◆ **SUPPLIED TEXT**
House Republicans are getting pushback on provisions of their tax reform plan that could increase self-employment taxes for many farms.
The American Farm Bureau Federation sent a letter to the House Ways and Means Committee on Tuesday raising concerns about those provisions as well as the temporary nature of the bill’s expansion of the Section 179 expensing allowance. The bill’s increased expensing limits would end after 2023.
The Farm Bureau has yet to endorse the bill, and the National Federation of Independent Business also is holding back its support because of the provisions for pass-through businesses, partnerships, S corporations and sole proprietorships.
While the bill, which the House Ways and Means Committee is debating this week, “holds the potential to reduce income taxes paid by farmers and ranchers, there is concern that increases in self-employment taxes could cancel out these benefits and, worse yet, could even increase the total tax liability for some farmers and ranchers,” the AFBF letter says.
“It is important that the bill does not begin taxing income that is not currently subject to self-employment taxes. For example, some tax professionals believe that the bill will begin to impose S-E taxes on farmland rental income.”
The letter goes on to say that assuring farmers that passive income and income that is a return on investment “will not be subject to SE taxes would (alleviate) anxieties in farm country.”
As to the temporary Section 179 expansion, the letter says, “Temporary tax provisions create uncertainty and make farm and ranch business management more difficult."
Ways and Means Chairman Kevin Brady, R-Texas, told Agri-Pulse Tuesday that he was aware of concerns raised by small businesses and farmers and was considering possible changes to the pass-through provisions. He didn’t provide any specifics.
“For the first time in history we’re providing hundreds of billions of tax relief to our local businesses and farmers where they’ve always been left out before, so we’re going to continue to work on it,” Brady said.
House Agriculture Chairman Mike Conaway, R-Texas, said on Wednesday that he had talked to Brady about agriculture's concerns and expected to the bill to be altered to protect farm rental income from self-employment taxes. There appear to be "unintended consequences of sweeping up new revenue streams that perviously that have never been subject to the self-employment tax," he said.

◆ **EXERCISES**
1) Answer these from the farm tax article:
(a) After which year would the bill's increased Section 179 expensing limits end?
(b) Besides the Farm Bureau, which organization is holding back its support for the bill?
(c) Which House committee does Mike Conaway chair?
2) Resume the farm tax article, writing on from its last sentence.
The material that comes after the farm tax article has no connection to it.

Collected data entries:
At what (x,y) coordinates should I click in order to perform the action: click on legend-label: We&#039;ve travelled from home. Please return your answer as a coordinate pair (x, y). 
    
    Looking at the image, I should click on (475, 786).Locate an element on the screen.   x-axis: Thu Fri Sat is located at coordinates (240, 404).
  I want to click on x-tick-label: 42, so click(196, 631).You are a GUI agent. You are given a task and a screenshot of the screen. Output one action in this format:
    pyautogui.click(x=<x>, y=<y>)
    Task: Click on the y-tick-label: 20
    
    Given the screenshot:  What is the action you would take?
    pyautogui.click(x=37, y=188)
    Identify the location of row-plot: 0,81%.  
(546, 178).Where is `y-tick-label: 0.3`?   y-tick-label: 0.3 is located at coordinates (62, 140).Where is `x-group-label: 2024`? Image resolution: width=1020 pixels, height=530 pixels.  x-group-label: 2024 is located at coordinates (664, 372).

◆ **EXPECTED OUTPUTS**
1)
(a) 2023
(b) The National Federation of Independent Business
(c) The House Agriculture Committee

2)
The bill would lower the top rate on pass-through profits to 25 percent – such income is currently taxed at individual rates – but the legislation includes new “guardrails” intended to prevent wealthy individuals from using a pass-through to take advantage of the 25-percent rate.
The potential concern for farmers, experts say, is that while farms typically don’t have enough net income to benefit from the lower top tax rate, they could be hit by having to pay 15.3 percent self-employment tax on income that has previously been exempt but would be considered wages under the bill.
Rental income would become subject to the self-employment tax under the bill, and S corporations and limited partners also would have to start paying self-employment tax. General partners already have to.
An analysis of the bill by Roger McEowen, an agricultural tax expert at Washburn University in Topeka, Kan., argues that the House tax bill would force many farms to restructure to avoid a hike in self-employment taxes. The “self-employment tax planning strategy for farmers will change substantially if the bill becomes law.” McEowen said in a blog post.
Ag accountant Paul Neiffer of CliftonLarsonAllen has a new blog post examining the bill’s potential impact on self-employment tax liability under various farm organizational structures.
The Senate Finance Committee is expected to release its version of the tax bill on Thursday and debate the measure next week.
(Updated 2:30 p.m. Wednesday with Conaway saying SE tax issue will be addressed.)